__Set tasks__:
a) Please rewrite the SailNet thread starting with "I am small man" and going on through "want World peace.", putting "beard" in place of "moustache".
b) Answer these from the SailNet thread, one per line:
(i) What boat did TrueBlue make an offer on in October 2004?
(ii) What kind of internet connection does the second poster say he has?
(iii) What name is signed at the end of the first post?
c) Decide whether each statement agrees with the SailNet thread, answering yes or no and quoting the words that settle it:
(i) TrueBlue has been posting in the SailNet forums since October 2004.
(ii) The second poster says he lives on the top floor of a building.
(iii) TrueBlue says another sailboat will certainly be among the choices.

__Text block__:

# Greetings SailNetters - A very brief intro . . .



## TrueBlue (Oct 11, 2004)

Although we have owned many boats since the early 80's, both sail and power. I’ve been posting in SailNet forums since Oct, 2004 - just after making an offer on our last boat, a Nauticat 33, Pilothouse motorsailer. My purpose for joining was perhaps the same reason many members have . . . to learn more about the sport of sailing and share sailing experiences with others who have similar passions.

My wife and I have had lots of fun times on the last boat - but unfortunately, some not so fun moments also - due to her fears of heeling. In spite of my attempts at acclimating her during the past four years to the joys of sailing, we ultimately decided to sell her. We are presently considering various choices for our primary vessel. Most certainly, whether the primary or secondary boat, another sailboat will be one of them.

Cheers, Steve


----------



## Giulietta (Nov 14, 2006)

Holla, my nombre es, Manuel Horta de Silva Pinto de la Guerra Y Albarran de Hoyo.

I am small man with much hair in body, and have moustache. I live in damp basement in Cuidad Conchita, and I have dial up connection, to my basement..

I like sailing and hate fake people , I also want World peace.

__Information shown__:
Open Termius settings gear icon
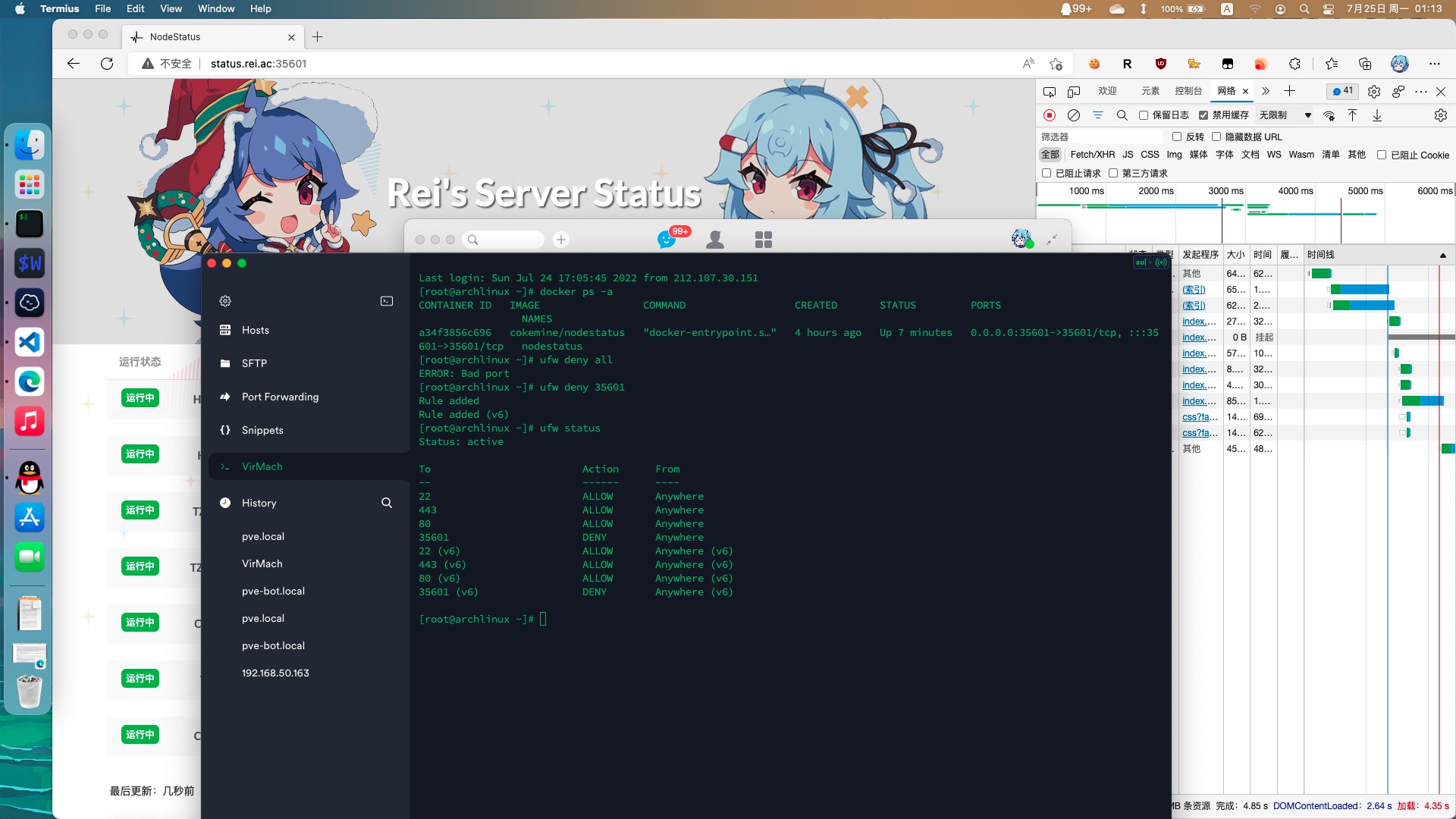 coord(225,301)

__Outputs in order__:
a)
I am small man with much hair in body, and have beard. I live in damp basement in Cuidad Conchita, and I have dial up connection, to my basement..

I like sailing and hate fake people , I also want World peace.

b)
(i) A Nauticat 33, Pilothouse motorsailer.
(ii) A dial up connection.
(iii) Steve.

c)
(i) Yes: "I’ve been posting in SailNet forums since Oct, 2004"
(ii) No: "I live in damp basement in Cuidad Conchita"
(iii) Yes: "Most certainly, whether the primary or secondary boat, another sailboat will be one of them."